Begin

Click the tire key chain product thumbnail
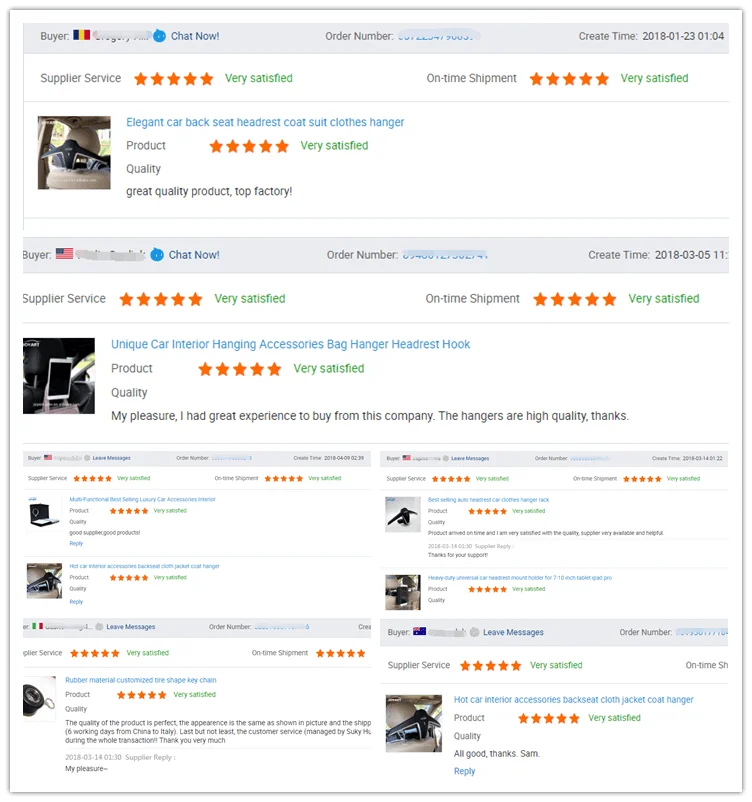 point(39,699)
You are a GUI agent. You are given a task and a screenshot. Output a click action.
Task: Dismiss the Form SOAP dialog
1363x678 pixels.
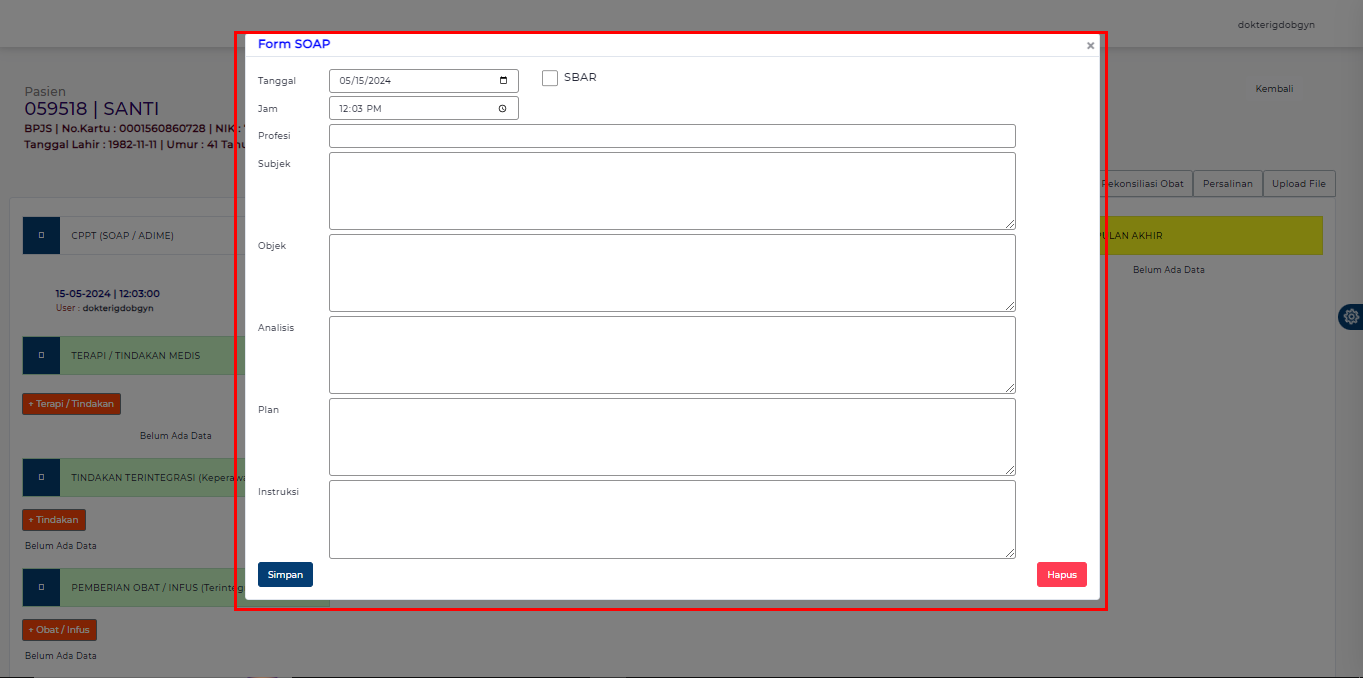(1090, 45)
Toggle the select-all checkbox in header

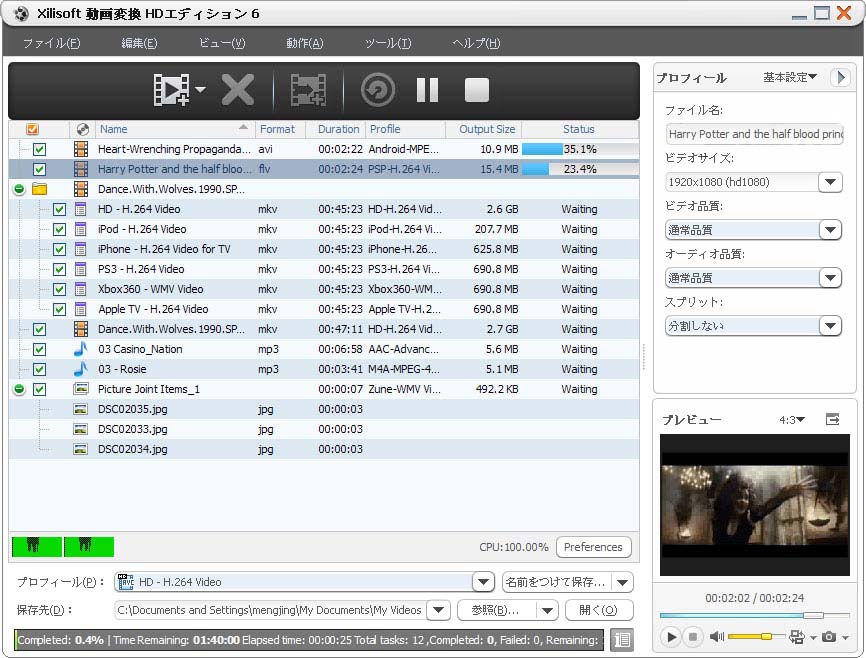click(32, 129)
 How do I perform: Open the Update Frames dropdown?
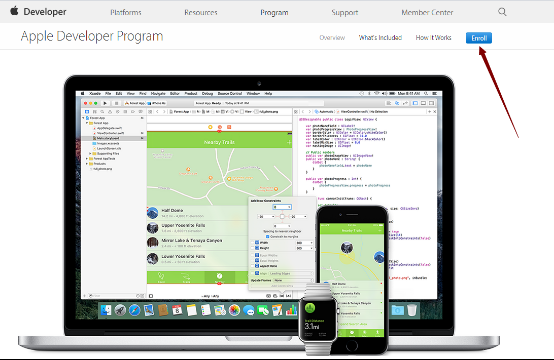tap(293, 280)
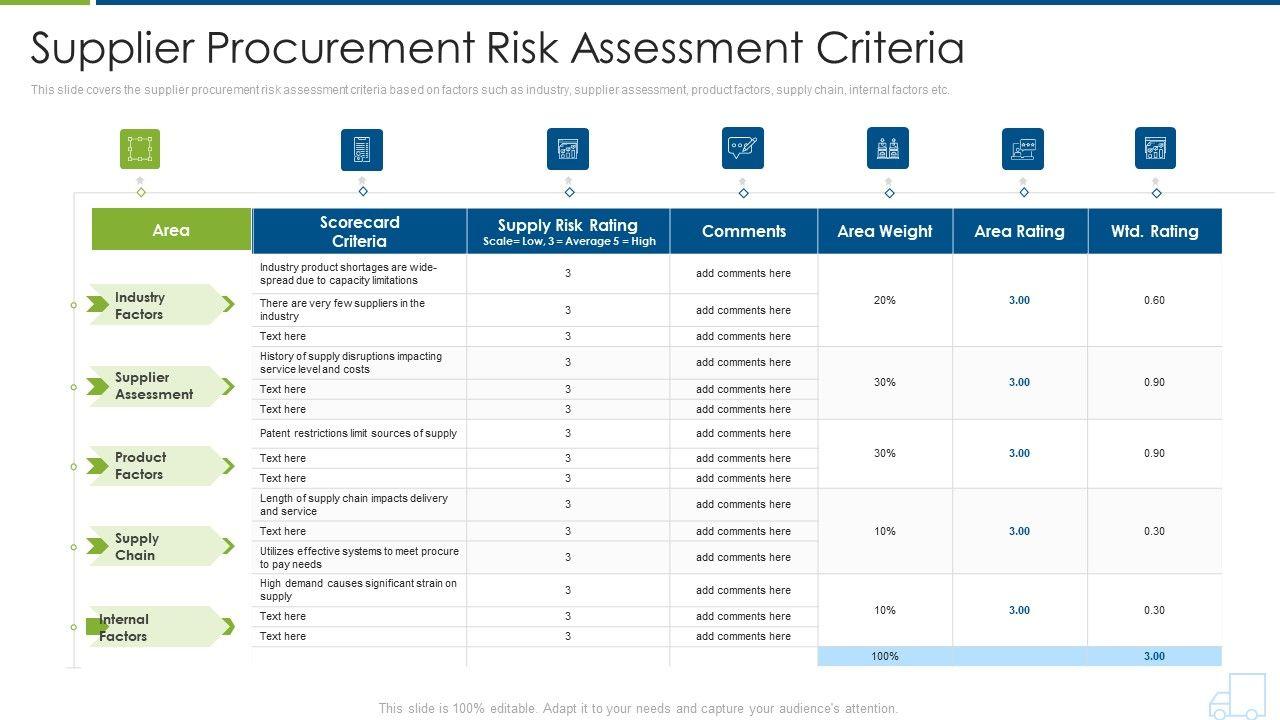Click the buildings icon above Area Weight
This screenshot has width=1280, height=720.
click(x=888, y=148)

End
Begin

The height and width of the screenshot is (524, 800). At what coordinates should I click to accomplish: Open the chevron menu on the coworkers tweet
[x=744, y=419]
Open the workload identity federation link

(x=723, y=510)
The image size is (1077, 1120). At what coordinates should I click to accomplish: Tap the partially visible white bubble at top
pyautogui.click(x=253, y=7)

End
Begin

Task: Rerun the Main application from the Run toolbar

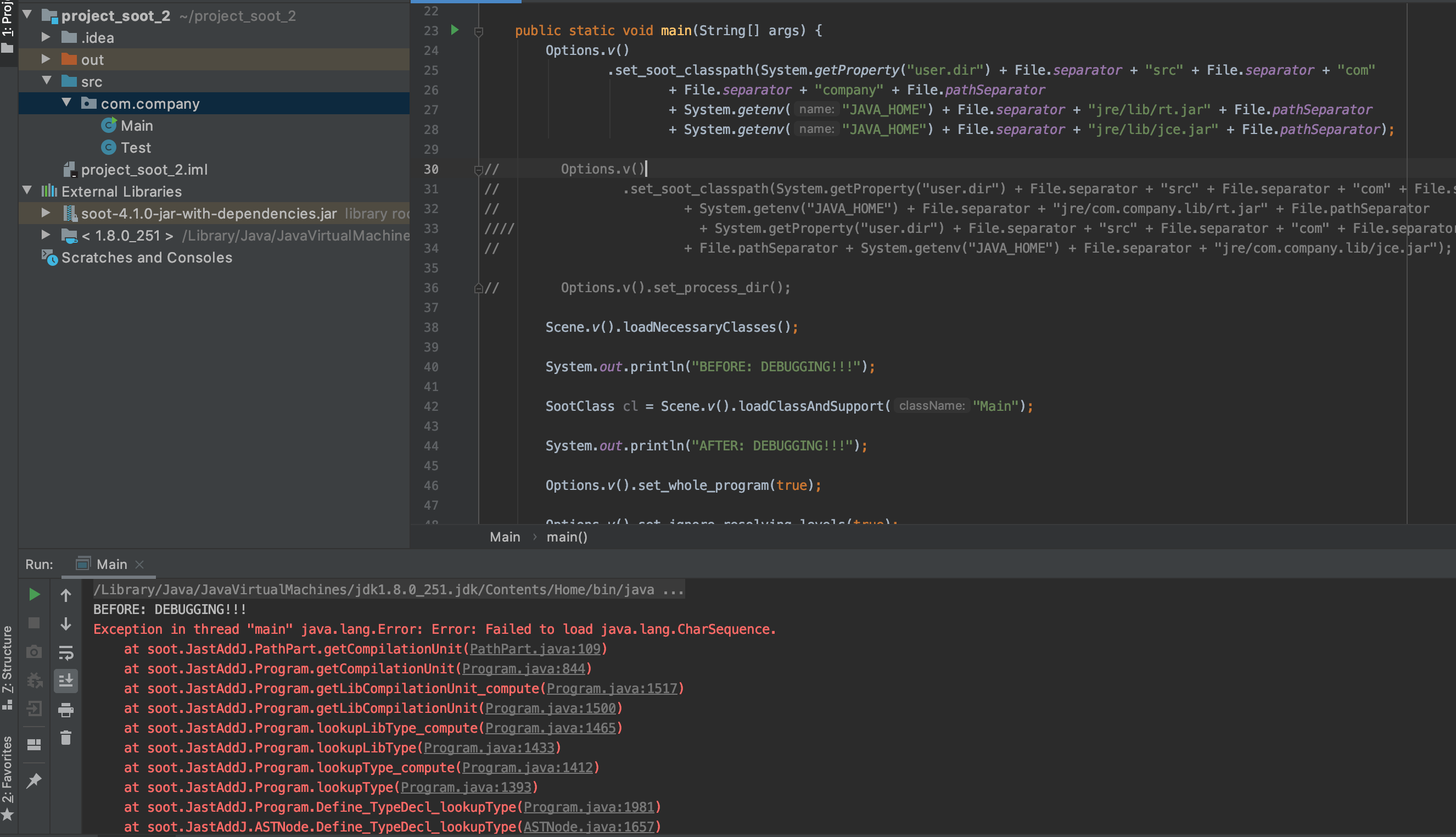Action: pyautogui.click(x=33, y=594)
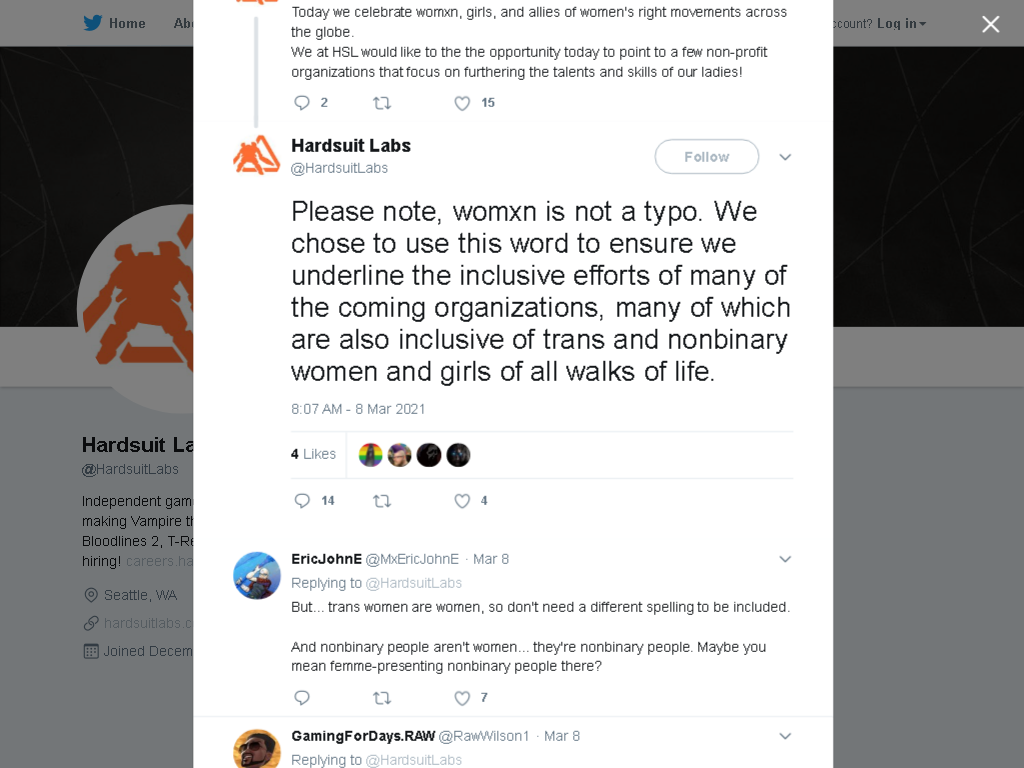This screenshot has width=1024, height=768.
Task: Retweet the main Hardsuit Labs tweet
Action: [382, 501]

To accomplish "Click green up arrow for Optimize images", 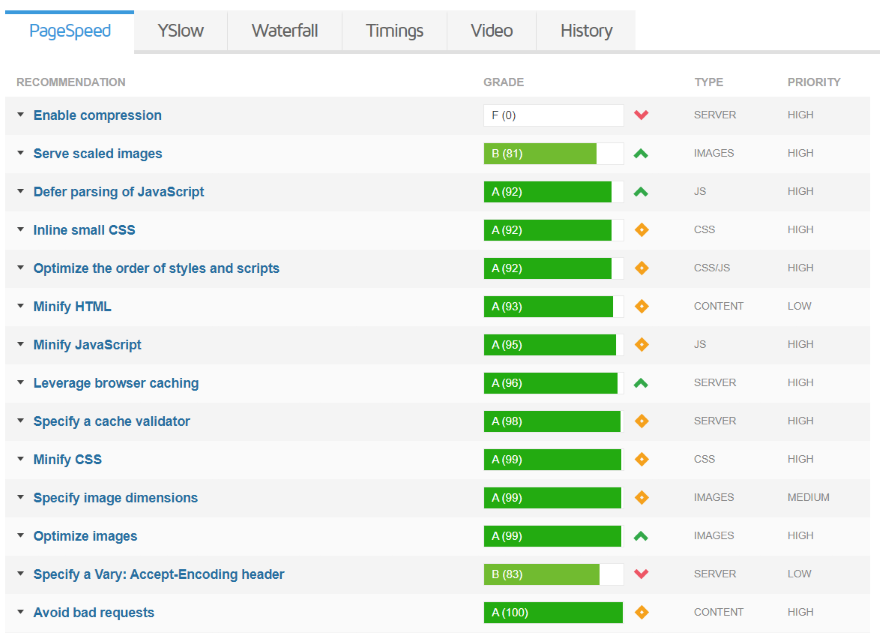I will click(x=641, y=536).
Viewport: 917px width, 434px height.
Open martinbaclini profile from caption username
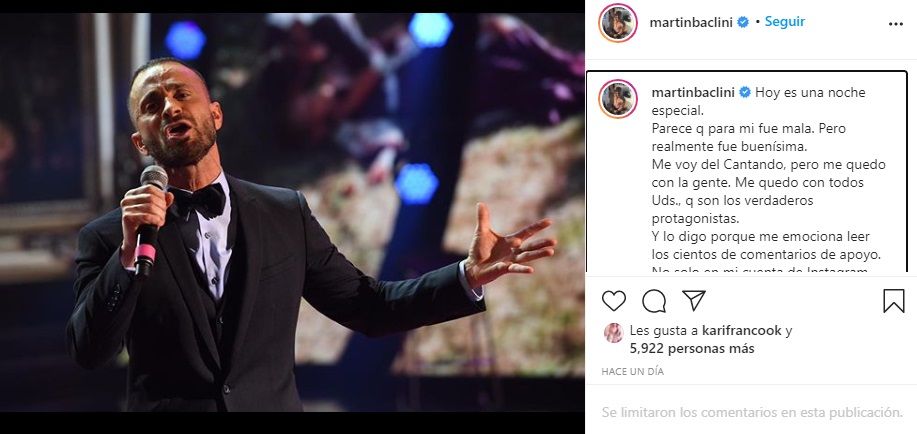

End

→ **TASK**:
Repeat the listing word for word, starting at the line that contains "Toggle the select-all checkbox in header" and ending after the line that contains "click(x=888, y=148)". Leave out the pictures.

→ **EXERCISE ANSWER**:
Toggle the select-all checkbox in header

click(32, 129)
 How do I perform: Open the Update Frames dropdown?
tap(293, 280)
Click the buildings icon above Area Weight
This screenshot has width=1280, height=720.
click(x=888, y=148)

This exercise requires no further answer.